QUOTED PASSAGE:
Nevertheless, national forest rangers are having to make advancements to the backcountry — a seemingly contradictory concept — to meet the new demand.

Before last year, there were four to six snow rangers working Vail Pass during the winter season. This year, there are 11. Those rangers have a new warming tent to use as a base camp, from which they can be dispatched more quickly to assist backcountry users who lost a ski, are stranded on a snowmobile or, in the worst case scenario, triggered an avalanche.



Avalanche safety is the top priority in educating new users, and along with an informational display, the Vail Pass recreation area now has beacon scanning checkpoints where users can ensure their tracking beacons — crucial pieces of equipment in the backcountry — are working properly before heading out on an adventure.

The beacon checkpoint stations were a result of a private funding and outreach effort from ski/snowboard manufacturer Weston Backcountry and beacon manufacturer Backcountry Access, along with the Colorado Avalanche Information Center and the national forest.



Sean Eno with Weston said the National Forest Foundation, a fundraising arm of the U.S. Forest Service, helped create the partnership.

“We’ve been working on it the better part of two years,” Eno said.

When a beacon is in the correct mode, transmit, a green circle appears letting the user know they are in the right setting. Before, parties would have to manually check their beacon's functionality, leaving more room for error for somebody not putting theirs back into transmit mode.
Photo by Chris Dillmann / Vail Daily

Small business

Vail Pass is a 55,000-acre winter recreation area that allows motorized and nonmotorized use. It’s located on public national forest land, controlled by the Department of Agriculture through the Forest Service.

With no funding specifically appropriated to Vail Pass from the federal government, the recreation area relies on fees from day-use and seasonal permits. Fees were increased last season to $10 for a day-use pass and $65 for a season pass.

“Ninety-five percent of those fees come back directly to this area,” said Kate Demorest, the operations manager for the recreation area. “We run Vail Pass like a small business.”

The management of that small business is heavily influenced by its customers through the Vail Pass Task Force, a citizens group that weighs in on Vail Pass management decisions. The nonprofit task force was established in the 1990s and comprises half motorized, half nonmotorized users. The group helped create the use map for Vail Pass, which has areas for motorized use and areas where snowmobiles are not allowed.

“We have a cost-share agreement with the task force, so we can bring in funding and pay for special projects, like specific signage, or our credit card machine, which has increased our efficiency,” Demorest said.

White River National Forest Mountain Sports administrator Sam Massman said the partnership with the task force is integral to the upkeep of everything backcountry users require at Vail Pass.

“They oversee the grooming, plowing, our automated fee machine, they clean the restrooms, and they were tied in with the National Forest Foundation and Weston on the beacon checkpoints,” Massman said.

Kate Demorest, operations manager for the Vail Pass Winter Recreation Area, relocates an avalanche awareness sign to make room for a beacon checkpoint station on Vail Pass on Jan. 25 with the help of volunteers.
Photo by Chris Dillmann / Vail Daily

Motorized options expanding

In addition to snowmobiles, motorized use also includes the motorized snow bikes known as Timbersleds, snowcats filled with skiers, and “folks driving around in John Deer tractors with tracks on,” Massman said.

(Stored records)
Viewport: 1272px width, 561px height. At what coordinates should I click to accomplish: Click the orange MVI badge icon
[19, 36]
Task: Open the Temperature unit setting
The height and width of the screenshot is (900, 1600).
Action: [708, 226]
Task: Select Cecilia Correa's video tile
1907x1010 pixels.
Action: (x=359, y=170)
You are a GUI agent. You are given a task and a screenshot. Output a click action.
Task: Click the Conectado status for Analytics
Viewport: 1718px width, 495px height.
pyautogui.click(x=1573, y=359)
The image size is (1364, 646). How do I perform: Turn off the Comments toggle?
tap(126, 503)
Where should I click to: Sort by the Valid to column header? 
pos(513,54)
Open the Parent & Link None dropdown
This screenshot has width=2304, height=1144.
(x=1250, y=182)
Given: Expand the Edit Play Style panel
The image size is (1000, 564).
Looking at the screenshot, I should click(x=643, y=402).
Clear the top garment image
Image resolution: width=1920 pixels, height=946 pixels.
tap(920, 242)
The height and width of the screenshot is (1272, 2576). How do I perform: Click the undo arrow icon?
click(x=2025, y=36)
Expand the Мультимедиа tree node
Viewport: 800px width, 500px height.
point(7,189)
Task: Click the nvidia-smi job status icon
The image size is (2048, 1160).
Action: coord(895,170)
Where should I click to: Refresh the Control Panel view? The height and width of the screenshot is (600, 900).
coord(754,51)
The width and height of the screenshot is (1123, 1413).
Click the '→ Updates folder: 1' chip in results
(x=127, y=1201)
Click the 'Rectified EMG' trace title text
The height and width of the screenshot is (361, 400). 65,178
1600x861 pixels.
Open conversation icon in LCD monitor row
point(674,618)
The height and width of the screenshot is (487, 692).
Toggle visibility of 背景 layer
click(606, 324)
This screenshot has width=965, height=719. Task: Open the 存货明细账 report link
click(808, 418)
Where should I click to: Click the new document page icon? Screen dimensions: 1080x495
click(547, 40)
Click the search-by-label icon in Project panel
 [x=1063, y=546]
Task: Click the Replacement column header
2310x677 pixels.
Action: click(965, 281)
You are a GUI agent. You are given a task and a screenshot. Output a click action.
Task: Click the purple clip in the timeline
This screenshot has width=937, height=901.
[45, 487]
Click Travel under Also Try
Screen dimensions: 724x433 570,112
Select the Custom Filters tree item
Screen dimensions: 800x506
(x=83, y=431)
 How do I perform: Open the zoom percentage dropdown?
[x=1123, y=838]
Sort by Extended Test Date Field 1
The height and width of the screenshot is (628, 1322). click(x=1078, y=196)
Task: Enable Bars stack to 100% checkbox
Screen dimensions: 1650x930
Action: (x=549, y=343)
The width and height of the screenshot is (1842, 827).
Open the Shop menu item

SHORT TASK 1: Transcribe the listing word for word, from the line that contains "Click the search-by-label" down to the end of the listing.
SHORT TASK 2: Go on with the Vail Pass article from the point where it stops.
The listing bears no relation to the Vail Pass article.

TASK OUTPUT 1:
Click the search-by-label icon in Project panel
 [x=1063, y=546]
Task: Click the Replacement column header
2310x677 pixels.
Action: click(965, 281)
You are a GUI agent. You are given a task and a screenshot. Output a click action.
Task: Click the purple clip in the timeline
This screenshot has width=937, height=901.
[45, 487]
Click Travel under Also Try
Screen dimensions: 724x433 570,112
Select the Custom Filters tree item
Screen dimensions: 800x506
(x=83, y=431)
 How do I perform: Open the zoom percentage dropdown?
[x=1123, y=838]
Sort by Extended Test Date Field 1
The height and width of the screenshot is (628, 1322). click(x=1078, y=196)
Task: Enable Bars stack to 100% checkbox
Screen dimensions: 1650x930
Action: (x=549, y=343)
The width and height of the screenshot is (1842, 827).
Open the Shop menu item

TASK OUTPUT 2:
In recent years, Timbersleds have allowed motorized users to visit more hard-to-reach places of the national forest, and snowmobiles also have seen major advances in power, allowing users to navigate the deep powder fields along the trails that were once avoided.

The widening of motorized use has made the job of the ranger much more difficult in recent years, Demorest said, especially “dispatching into areas where we’ve had a lot more incursions of motorized use in nonmotorized areas.”

Demorest said rangers posted about 600 “no snowmobiling” signs on Vail Pass this year and that more are needed.

“We have our set locations where we know we need to post them, but over the years, it’s been changing because people can get into spots that we have not had to sign,” she said. “And people can rent those high-powered machines now, too, so you see a lot of mismatched skills with mismatched machines.”

Chad Hanley of Breckenridge is the first to use the beacon checkpoint minutes after it was installed Jan. 25 on Vail Pass. The two checkpoints were sponsored by Weston Backcountry, Backcountry Access and the U.S. Forest Service.
Photo by Chris Dillmann / Vail Daily

Massman said in addition to backcountry skiers who use snowmobiles to reach their zones, and the 20 permitted outfitter guides who use the area, unguided snowmobile users on rented equipment is one of the largest motorized user groups in the winter recreation zone.

The new warming tent, sustained with a furnace full of wind-downed trees, provides a much more accessible location from which rangers can be dispatched on a moment’s notice. Demorest said rangers often help novice snowmobilers who are off trail with their sled lodged in the soft snow, unable to get it out.

“It’s a choice that I give to our officers, our rangers,” Demorest said about deciding when to help. “It’s a discretion based on their abilities and willingness, but yes, we see that a lot. Same thing with gear. If people lose a ski in an area or pull out a binding, we keep a tally of assists.”

In recent years, assists are way up. Assisting with the calls is a group from Rocky Mountain Youth Corps, which partners with the Forest Service to engage young adults in work experiences within natural resources management agencies. The four youth corps interns working at Vail Pass this winter came to the Forest Service during a time when the seven regular staffers could use the help.

“They supplement our crew,” Massman said.

The beacon checkpoint sign is carried over to its installation point Jan. 25 as skiers embark on an expedition on Vail Pass.
Photo by Chris Dillmann / Vail Daily

Digital improvements

In addition to the supplemental workers, the beacon checkpoints and the warming hut, the other big addition to Vail Pass this year has been in the digital realm.

Demorest describes the White River National Forest’s newly revamped website, which went live in December, as a clearinghouse of information for those considering a trip to the Vail Pass Winter Recreation Area.

“It has information about how to plan for your trip as well as what to do at the trailhead,” Demorest said.

Physical maps of the Vail Pass Winter Recreation Area are now available, and a digital map on Avenza — which indicates what recreation uses are allowed and where — can be found by scanning a QR code on the trailhead signs.

Demorest said the recent improvements have been vast but sensible.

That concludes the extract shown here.